EXERCISE DETAILS:
Report how many lines of the entries below contain the word "account", and nothing more.
*** RECORDS PROVIDED Section Begins ***
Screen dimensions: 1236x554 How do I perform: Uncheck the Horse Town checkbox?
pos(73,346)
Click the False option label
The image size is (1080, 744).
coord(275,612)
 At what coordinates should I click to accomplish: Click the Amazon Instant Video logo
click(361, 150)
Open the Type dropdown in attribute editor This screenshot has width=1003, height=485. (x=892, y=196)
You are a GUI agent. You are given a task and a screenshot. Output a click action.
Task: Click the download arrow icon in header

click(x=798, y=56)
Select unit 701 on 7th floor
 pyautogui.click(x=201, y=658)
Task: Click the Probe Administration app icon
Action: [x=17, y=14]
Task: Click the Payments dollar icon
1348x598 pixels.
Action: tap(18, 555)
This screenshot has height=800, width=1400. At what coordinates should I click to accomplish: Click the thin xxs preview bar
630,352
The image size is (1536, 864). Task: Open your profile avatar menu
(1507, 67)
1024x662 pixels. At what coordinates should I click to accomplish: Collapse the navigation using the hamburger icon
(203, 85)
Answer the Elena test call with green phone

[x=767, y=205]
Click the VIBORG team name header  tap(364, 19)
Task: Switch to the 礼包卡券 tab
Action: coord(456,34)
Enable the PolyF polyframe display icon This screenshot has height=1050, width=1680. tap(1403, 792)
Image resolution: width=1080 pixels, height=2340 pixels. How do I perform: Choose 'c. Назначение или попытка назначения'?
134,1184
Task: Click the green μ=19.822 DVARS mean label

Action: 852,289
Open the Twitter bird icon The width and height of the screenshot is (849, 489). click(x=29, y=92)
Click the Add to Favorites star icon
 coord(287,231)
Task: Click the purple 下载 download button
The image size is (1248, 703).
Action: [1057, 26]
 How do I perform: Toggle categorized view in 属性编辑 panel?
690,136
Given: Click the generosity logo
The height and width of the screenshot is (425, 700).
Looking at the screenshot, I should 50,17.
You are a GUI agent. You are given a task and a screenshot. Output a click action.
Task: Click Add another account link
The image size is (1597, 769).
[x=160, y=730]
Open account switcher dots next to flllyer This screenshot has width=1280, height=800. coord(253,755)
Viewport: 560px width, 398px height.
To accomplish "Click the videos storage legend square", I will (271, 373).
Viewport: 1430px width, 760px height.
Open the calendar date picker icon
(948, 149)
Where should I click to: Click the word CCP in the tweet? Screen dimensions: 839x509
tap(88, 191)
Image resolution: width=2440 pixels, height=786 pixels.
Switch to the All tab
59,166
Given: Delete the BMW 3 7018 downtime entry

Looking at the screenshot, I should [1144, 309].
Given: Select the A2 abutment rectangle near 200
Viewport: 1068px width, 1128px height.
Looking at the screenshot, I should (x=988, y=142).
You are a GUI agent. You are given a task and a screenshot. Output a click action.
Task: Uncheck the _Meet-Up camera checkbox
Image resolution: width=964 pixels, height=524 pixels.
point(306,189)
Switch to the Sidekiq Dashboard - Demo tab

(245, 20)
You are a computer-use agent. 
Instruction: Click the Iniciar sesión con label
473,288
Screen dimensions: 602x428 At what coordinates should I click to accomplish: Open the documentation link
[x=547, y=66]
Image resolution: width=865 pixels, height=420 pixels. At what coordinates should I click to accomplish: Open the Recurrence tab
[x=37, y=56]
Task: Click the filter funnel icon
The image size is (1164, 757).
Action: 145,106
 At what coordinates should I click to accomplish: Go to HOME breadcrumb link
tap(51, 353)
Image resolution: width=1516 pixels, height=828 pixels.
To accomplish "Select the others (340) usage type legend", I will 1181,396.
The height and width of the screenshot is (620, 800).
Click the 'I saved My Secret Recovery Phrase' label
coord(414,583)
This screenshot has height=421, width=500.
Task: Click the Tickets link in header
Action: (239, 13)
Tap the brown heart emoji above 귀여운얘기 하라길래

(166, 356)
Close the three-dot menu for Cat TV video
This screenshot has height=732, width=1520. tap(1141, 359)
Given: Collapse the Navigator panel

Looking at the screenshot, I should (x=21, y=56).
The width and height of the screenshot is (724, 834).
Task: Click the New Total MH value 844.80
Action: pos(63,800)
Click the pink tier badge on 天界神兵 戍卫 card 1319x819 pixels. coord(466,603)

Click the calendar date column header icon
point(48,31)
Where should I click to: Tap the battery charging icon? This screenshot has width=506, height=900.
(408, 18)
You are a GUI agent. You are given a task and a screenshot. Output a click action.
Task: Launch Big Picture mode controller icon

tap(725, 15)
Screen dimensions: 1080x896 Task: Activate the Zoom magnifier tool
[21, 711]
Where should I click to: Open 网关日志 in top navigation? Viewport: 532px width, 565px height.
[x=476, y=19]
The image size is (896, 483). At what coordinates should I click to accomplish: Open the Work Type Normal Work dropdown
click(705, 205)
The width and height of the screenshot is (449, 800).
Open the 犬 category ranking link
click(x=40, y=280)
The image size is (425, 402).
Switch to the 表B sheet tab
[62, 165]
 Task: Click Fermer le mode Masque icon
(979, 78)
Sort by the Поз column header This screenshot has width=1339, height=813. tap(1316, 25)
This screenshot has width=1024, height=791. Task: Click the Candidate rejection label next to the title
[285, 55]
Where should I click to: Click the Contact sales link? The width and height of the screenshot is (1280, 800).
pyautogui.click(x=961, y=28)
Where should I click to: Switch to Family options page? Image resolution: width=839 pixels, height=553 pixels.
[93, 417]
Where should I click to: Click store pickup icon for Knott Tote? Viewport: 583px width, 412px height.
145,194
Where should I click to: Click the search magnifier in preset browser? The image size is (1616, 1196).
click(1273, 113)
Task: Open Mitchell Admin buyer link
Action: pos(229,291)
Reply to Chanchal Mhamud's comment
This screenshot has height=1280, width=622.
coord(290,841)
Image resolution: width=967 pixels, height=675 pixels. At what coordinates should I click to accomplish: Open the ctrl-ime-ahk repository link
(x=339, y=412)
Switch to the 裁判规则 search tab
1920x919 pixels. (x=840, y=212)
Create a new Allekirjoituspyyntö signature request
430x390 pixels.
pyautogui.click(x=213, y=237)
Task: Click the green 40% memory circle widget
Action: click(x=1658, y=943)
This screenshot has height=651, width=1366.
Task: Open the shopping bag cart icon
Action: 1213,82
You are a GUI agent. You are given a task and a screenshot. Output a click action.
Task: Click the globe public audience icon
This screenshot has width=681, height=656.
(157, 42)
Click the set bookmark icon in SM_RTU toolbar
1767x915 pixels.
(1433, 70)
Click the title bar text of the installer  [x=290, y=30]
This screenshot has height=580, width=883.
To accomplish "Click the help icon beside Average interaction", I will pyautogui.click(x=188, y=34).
*** RECORDS PROVIDED Section Ends ***
ANSWER SPACE:
2